Страница 7 из 13
Девочка шевельнула плечом и открыла глаза.
Черные, как ночь. Такие черные, что белки вокруг них отливали голубым. Открыла и закрыла ротик. С изумлением, почти со страхом смотрела на нее Азар – слишком пристальным, слишком пронизывающим казался ей этот младенческий взгляд. Черные глаза с синеватыми белками смотрели с детского личика холодно и сурово – почти так, как смотрят Сестры. Сердце Азар сжалось, и она прикрыла лицо дочери дрожащей рукой.
Камера с вытертыми до блеска стенами – слишком много голов и спин прислонялись к ним – гудела от женских голосов. Такое оживленное гудение могло означать только одно: жизнь менялась к лучшему.
В радостном возбуждении ждали женщины прибытия новорожденной. Все вымыли и вычистили, отскребли до белизны и стены, и пол. Зарядку сегодня никто не делал, чтобы не поднимать пыль. В одном углу поставили «цветы» – листья, собранные во дворе во время прогулки, в алюминиевой посудине. На окно с толстыми прутьями повесили вместо занавески лимонно-желтый хиджаб.
Нетерпеливое ожидание царило в камере с самого утра. Никому не сиделось на месте. С рассвета, когда Азар с огромным вспухшим животом вывели из камеры и увезли, женщины переглядывались и улыбались друг другу. Все подобрели: даже между членами противоборствующих партий прекратилось враждебное молчание. Сегодня враги заключили перемирие и не вели споры о том, по чьей вине революция обернулась бедой. «Доброе утро!» – говорили они друг дружке открыто и ласково, словно сестрам или лучшим подругам.
Изможденные лица женщин, обычно унылые, теперь сияли радостным предвкушением.
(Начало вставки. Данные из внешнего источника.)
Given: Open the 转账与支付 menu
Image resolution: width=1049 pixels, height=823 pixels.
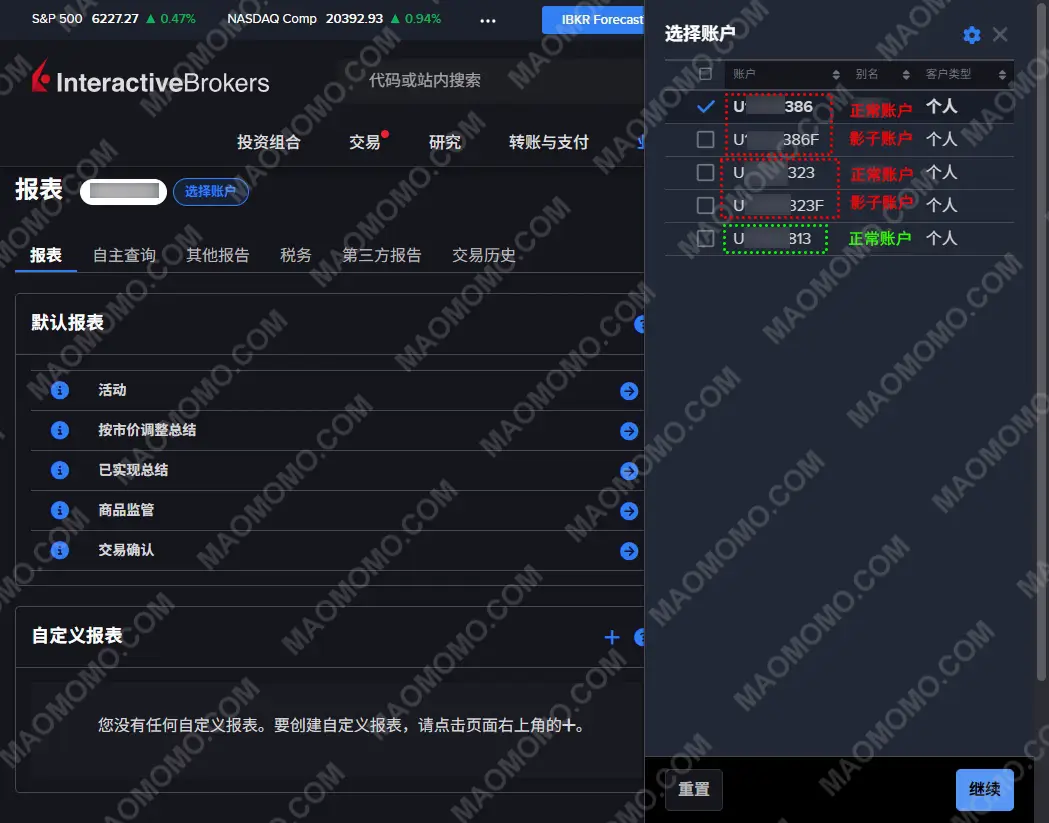Looking at the screenshot, I should coord(548,142).
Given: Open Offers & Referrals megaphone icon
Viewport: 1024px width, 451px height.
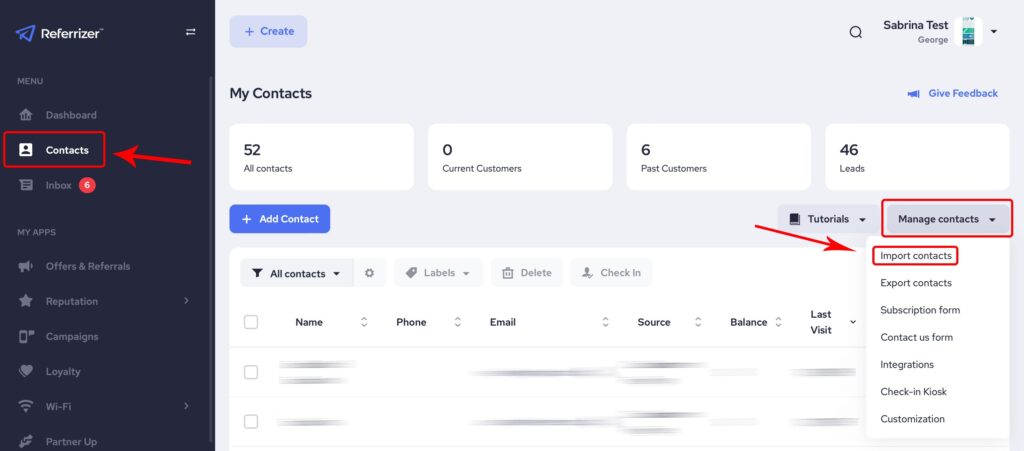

Идти в душ сегодня не полагалось, однако все, как могли, умылись и принарядились, заплетали друг другу косы, пели песни. Надели лучшие свои платья, словно под Новый год. Праздничные наряды, много месяцев лежавшие без дела, на исхудалых телах и сморщенных грудях сидели неуклюже, и женщины постоянно проводили руками по платьям, разглаживая складки.
Даже Фируза была сегодня счастлива. Смолкла ее вечная нервная болтовня. В камере знали, что Фируза – тавааб, стукачка, продает своих за мягкую подушку и долгие свидания с мужем. Но сегодня и Фируза не хотела нарушать мир, царящий в камере. С Сестрами она сегодня и словом не обменялась, зато беспрерывно рассказывала сокамерницам о своей дочери Донье. Говорила, что, когда ее арестовали, Донья осталась с мужем, что Фируза ночь за ночью плачет в разлуке с ней. Что, как только ее освободят, возьмет Донью и сбежит из Ирана куда глаза глядят. «Уеду, – говорила она, – и забуду все это, как страшный сон!»
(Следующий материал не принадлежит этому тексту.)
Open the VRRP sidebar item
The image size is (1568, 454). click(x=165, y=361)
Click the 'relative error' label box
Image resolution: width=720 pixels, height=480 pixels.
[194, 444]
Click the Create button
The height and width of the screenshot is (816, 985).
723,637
Послышались шаги и приглушенный плач младенца – и все разом бросились к двери. Смеялись, хлопали в ладоши, возбужденно гладили друг дружку по плечам. Когда дверь отворилась и Азар со свертком вошла в камеру, раздались многоголосые радостные крики, как на свадьбе, когда выходит новобрачная. Сестра нахмурилась и прикрикнула на заключенных, чтобы замолчали.
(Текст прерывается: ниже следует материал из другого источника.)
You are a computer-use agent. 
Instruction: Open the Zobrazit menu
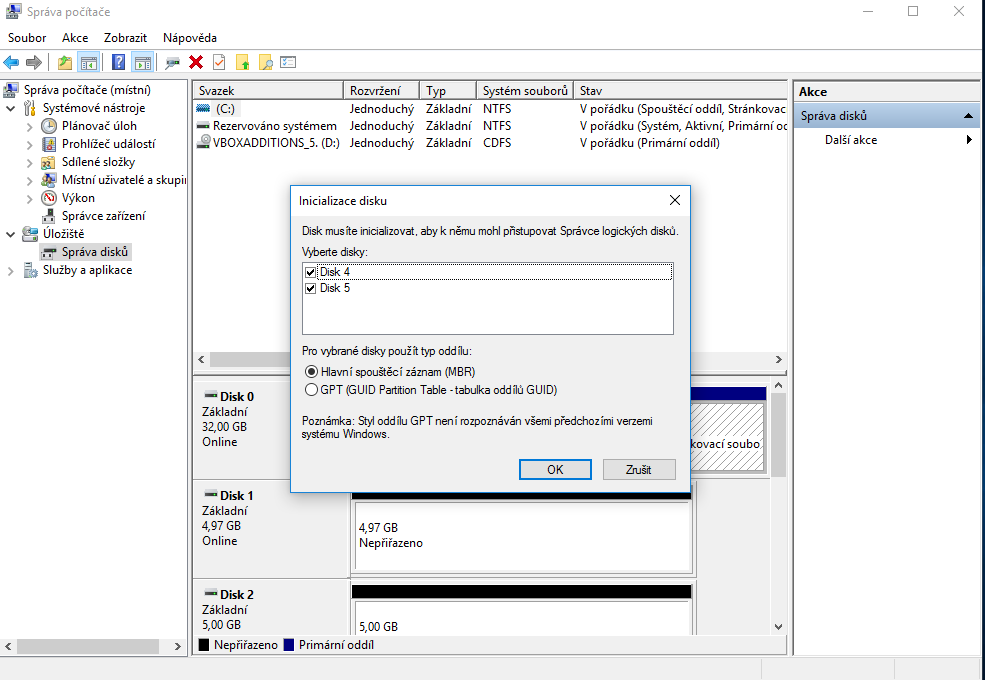(125, 38)
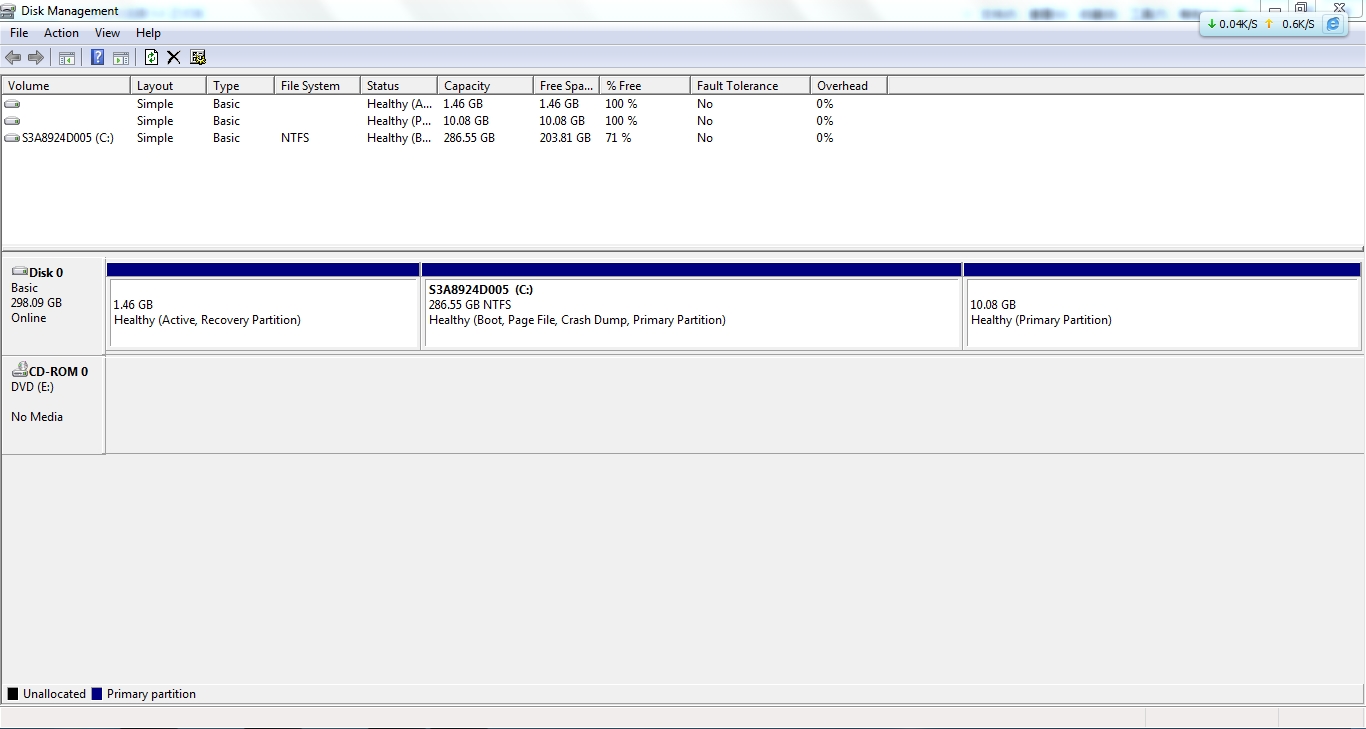
Task: Select the S3A8924D005 (C:) volume row
Action: [67, 138]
Азар увидела нарядных сокамерниц, отдраенные стены, хиджаб-занавеску на окне – и рассмеялась, свободно и счастливо. Все в ней пело. Окруженная радостью товарок, она забыла обо всем. Забыла об остром, недетски-суровом взгляде своей дочери, о боли, о разрывах внутри, о горе, о чувстве вины. Как ни удивительно, в этот миг она ощутила, что вернулась домой.
Сокамерницы с сияющими глазами столпились вокруг нее; на все лады звенели и переплетались их голоса. Девочку передавали из рук в руки – и каждая прижимала малышку к груди, будто стараясь напитаться ее теплом, и хотела подержать подольше, и неохотно отдавала следующей нетерпеливой паре рук.
Девочку держали так, словно боялись отпустить хоть на миг.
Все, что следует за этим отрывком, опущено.